En resumen, el mundo al que se enfrenta hoy Estados Unidos requiere nuevos instrumentos. Tenemos que poder desplegar y utilizar el poder duro, la fuerza militar, pero también hay otras maneras de propagar aquellos valores y aquellas instituciones que han de ser la base de nuestro liderazgo en el mundo. La labor realizada por el Gobierno de Clinton en los Balcanes, en Somalia y en Haití, en el sentido de colaborar en la construcción de naciones, fue muy criticada y tachada de «trabajo social». Pero la realidad es que la política exterior estadounidense debe interesarse por cierto tipo de trabajo social.

Quienes se oponen al dominio de Estados Unidos en el mundo—los Hermanos Musulmanes, Hamás, Hezbolá y Mahmud Ahmadineyad, en Oriente Próximo, así como ciertos líderes populistas de América Latina como Hugo Chávez, Rafael Correa y Evo Morales—han llegado al poder porque ofrecen servicios sociales a los más pobres de sus países.

Estados Unidos, por el contrario, apenas ha ofrecido nada en este sentido durante la pasada generación. Ofrecemos mercado libre y democracia, dos cosas buenas e importantes que constituyen la base del crecimiento y del orden político. Pero ninguna de las dos parece atraer a las poblaciones más pobres, que son, en definitiva, los auténticos electores en esta lucha por el poder y la influencia en el mundo.

No creo que el declive americano sea inevitable. Estados Unidos tiene muchas bazas ganadoras en tecnología, en competitividad, en el mundo de la empresa; cuenta con unos mercados laborales flexibles y unas instituciones financieras, en principio, fuertes, aunque hemos de admitir que ahora atraviesan ciertas dificultades. Y una de sus grandes ventajas es su capacidad para asimilar a la gente de otros países y de otras culturas.

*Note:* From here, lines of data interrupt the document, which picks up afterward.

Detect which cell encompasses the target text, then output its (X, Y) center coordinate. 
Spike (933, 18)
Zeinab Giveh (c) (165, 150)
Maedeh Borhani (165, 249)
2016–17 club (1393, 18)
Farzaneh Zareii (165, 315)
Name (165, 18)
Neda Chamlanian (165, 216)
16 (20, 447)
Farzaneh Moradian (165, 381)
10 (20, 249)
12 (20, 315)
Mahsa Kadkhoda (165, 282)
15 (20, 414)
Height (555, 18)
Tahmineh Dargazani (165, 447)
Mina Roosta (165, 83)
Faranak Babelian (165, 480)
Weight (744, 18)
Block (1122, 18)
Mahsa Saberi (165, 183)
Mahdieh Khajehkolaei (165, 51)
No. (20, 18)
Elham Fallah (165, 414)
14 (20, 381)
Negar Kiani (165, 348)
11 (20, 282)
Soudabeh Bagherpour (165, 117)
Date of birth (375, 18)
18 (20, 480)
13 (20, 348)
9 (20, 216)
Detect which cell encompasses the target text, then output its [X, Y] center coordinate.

Prácticamente, todos los países desarrollados atraviesan un bache demográfico. Sus poblaciones disminuyen de año en año como consecuencia de la bajísima tasa de natalidad de sus pobladores nativos. Así que cualquier país desarrollado que desee seguir creciendo tendrá que acoger inmigrantes procedentes de países y culturas diferentes, y creo que Estados Unidos tiene una capacidad única en este sentido.

Pero hay tres puntos débiles sobre los que Estados Unidos ha de trabajar si quiere salir airoso. En primer lugar, la creciente pérdida de capacidad de acción del sector público; en segundo lugar, la manera, harto autocomplaciente, de entender al resto del mundo, siempre desde nuestra propia perspectiva; y, en tercer lugar, la gran polarización del sistema político, que impide buscar soluciones a estos problemas.

Ejemplo de lo primero es la pésima planificación de la ocupación de Irak y de la guerra que le sucedió. Otro, el desastre absoluto de la respuesta al huracán Katrina.

El segundo punto tiene que ver con la arrogancia norteamericana respecto al resto del mundo. Cuando a finales de los años cincuenta, la Unión Soviética colocó en el espacio el Sputnik, Estados Unidos respondió al reto invirtiendo masivamente en ciencia y tecnología. El resultado fue que Estados Unidos se reafirmó como líder mundial en tecnología. Del mismo modo podríamos haber respondido al 11 de septiembre: invirtiendo en nuestra capacidad para comprender la complejidad de regiones del mundo como Oriente Medio. Por ejemplo, es un escándalo que la Embajada americana en Bagdad sólo cuente con un puñado de funcionarios que hablen árabe correctamente.

El último punto que habría que resolver es el impasse en el que se encuentra nuestro sistema político a causa de la polarización. La derecha se niega a hablar de subir los impuestos a fin de financiar unos servicios públicos muy necesitados de inyección económica. Y la izquierda se niega a hablar de cuestiones como la privatización de la Seguridad Social o el retraso de la edad de jubilación.

Y ni la izquierda ni la derecha han tenido la valentía política de sugerir una subida de los impuestos sobre el consumo energético, que es la manera más obvia de solucionar la dependencia del exterior y de impulsar fuentes alternativas.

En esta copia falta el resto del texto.